Abstract

A growing body of evidence suggests that practice patterns for the management of urethral strictures are changing. We examined national trends in urethral stricture management over time using a national data set. Individuals with a new diagnosis of urethral stricture disease between 2008 and 2016 were identified within MarketScan® to determine management strategies. Repeat endoscopic management was defined as 2 or more endoscopic procedures per patient. Recommended care was defined as primary urethroplasty, a single endoscopic procedure or a single endoscopic procedure followed by urethroplasty. Linear regression and multivariate models were fit to determine trends over time. A mean of 15,621,116 beneficiaries per year were identified with a mean prevalence of urethral stricture disease of 349 strictures per 100,000 male beneficiaries. There was no significant change in urethral stricture diagnosis over time, while urethroplasty usage per stricture diagnosis increased by 43.9% (R2=0.52, p=0.003). The ratio of recommended care to repeat endoscopic care in those who underwent treatment similarly increased by 87.4% (R2=0.87, p <0.01).

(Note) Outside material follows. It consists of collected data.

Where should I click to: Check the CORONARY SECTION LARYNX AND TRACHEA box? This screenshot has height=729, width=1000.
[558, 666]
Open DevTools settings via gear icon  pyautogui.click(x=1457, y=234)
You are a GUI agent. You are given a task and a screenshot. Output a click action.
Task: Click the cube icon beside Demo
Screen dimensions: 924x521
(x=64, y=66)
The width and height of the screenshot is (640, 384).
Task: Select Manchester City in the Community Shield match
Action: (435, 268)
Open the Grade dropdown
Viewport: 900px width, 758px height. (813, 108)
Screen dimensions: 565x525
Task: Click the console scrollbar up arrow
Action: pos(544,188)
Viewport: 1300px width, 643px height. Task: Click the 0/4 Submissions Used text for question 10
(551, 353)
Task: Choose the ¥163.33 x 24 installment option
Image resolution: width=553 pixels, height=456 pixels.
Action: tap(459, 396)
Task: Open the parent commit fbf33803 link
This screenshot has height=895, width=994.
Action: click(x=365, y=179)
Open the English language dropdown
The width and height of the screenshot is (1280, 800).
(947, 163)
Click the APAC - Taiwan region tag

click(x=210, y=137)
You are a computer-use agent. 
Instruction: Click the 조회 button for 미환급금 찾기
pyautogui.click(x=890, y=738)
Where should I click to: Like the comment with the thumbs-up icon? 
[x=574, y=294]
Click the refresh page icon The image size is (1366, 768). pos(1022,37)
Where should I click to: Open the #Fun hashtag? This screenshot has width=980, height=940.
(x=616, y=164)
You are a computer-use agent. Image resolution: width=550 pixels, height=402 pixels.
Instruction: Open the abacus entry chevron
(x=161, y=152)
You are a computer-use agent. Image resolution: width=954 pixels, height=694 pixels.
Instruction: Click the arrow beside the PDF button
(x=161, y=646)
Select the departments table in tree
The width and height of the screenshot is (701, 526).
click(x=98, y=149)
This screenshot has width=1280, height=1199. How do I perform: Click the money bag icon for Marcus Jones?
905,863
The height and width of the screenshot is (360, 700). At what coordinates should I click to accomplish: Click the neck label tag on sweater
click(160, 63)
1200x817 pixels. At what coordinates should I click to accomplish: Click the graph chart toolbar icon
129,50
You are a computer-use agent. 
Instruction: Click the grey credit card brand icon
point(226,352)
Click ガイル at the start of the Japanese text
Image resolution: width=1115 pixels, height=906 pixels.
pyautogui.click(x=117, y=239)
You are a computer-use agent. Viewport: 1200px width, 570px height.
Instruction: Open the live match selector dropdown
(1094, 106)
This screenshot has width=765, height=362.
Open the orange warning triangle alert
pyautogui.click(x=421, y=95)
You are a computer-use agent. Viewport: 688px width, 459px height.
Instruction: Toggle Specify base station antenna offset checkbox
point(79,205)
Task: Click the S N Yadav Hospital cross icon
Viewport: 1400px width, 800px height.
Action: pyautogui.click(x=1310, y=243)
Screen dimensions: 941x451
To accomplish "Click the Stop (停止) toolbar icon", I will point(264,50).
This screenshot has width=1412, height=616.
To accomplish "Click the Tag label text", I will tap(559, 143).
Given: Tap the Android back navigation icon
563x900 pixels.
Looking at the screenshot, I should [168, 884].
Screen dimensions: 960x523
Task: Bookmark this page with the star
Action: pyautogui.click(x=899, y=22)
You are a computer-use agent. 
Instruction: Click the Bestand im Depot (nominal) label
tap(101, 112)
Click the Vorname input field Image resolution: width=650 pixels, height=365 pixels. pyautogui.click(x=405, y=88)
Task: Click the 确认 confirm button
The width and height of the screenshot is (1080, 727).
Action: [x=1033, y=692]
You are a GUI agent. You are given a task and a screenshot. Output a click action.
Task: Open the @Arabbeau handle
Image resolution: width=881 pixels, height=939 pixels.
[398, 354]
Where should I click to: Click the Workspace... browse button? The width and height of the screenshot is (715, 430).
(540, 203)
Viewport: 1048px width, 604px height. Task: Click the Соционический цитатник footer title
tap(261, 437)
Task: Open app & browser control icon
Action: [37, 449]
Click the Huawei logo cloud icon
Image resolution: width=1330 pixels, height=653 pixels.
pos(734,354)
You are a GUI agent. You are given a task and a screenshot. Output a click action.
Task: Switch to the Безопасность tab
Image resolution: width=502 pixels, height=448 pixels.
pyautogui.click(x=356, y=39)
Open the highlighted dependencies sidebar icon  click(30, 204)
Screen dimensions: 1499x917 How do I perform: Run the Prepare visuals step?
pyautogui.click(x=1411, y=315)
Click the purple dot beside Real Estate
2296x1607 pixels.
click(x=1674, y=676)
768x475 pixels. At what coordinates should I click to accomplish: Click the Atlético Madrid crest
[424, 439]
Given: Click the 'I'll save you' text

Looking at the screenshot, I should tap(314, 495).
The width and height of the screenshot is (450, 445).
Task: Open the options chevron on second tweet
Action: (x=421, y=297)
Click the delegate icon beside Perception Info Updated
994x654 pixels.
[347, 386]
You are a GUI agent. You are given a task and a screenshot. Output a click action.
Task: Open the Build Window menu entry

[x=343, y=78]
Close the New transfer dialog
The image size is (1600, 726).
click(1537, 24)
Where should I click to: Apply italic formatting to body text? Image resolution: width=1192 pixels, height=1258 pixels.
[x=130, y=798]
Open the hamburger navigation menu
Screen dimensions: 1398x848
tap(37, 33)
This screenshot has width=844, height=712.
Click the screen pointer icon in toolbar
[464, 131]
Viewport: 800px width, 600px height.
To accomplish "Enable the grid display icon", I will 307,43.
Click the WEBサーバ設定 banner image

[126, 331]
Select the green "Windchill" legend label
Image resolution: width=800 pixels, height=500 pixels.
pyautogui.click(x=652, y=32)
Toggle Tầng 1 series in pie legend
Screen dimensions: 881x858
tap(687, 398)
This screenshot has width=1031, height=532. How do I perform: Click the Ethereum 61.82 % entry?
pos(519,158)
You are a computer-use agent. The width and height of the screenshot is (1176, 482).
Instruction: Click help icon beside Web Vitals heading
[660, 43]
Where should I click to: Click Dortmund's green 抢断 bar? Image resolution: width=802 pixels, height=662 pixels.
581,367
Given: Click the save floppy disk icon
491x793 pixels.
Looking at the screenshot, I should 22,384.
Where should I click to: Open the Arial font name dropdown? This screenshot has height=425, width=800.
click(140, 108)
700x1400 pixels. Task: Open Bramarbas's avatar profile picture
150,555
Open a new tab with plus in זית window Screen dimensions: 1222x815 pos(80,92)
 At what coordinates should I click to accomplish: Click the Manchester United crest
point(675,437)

On multivariate analysis later year of diagnosis was associated with an increased odds of receiving recommended care while increasing age and increasing comorbidity status were associated with decreased odds. In a large national sample a significant trend toward decreased use of repeat endoscopic procedures and increased use of urethroplasty for management of urethral stricture disease was noted. These data highlight a drastic change in practice patterns over time, favoring a more definitive evidence-based approach.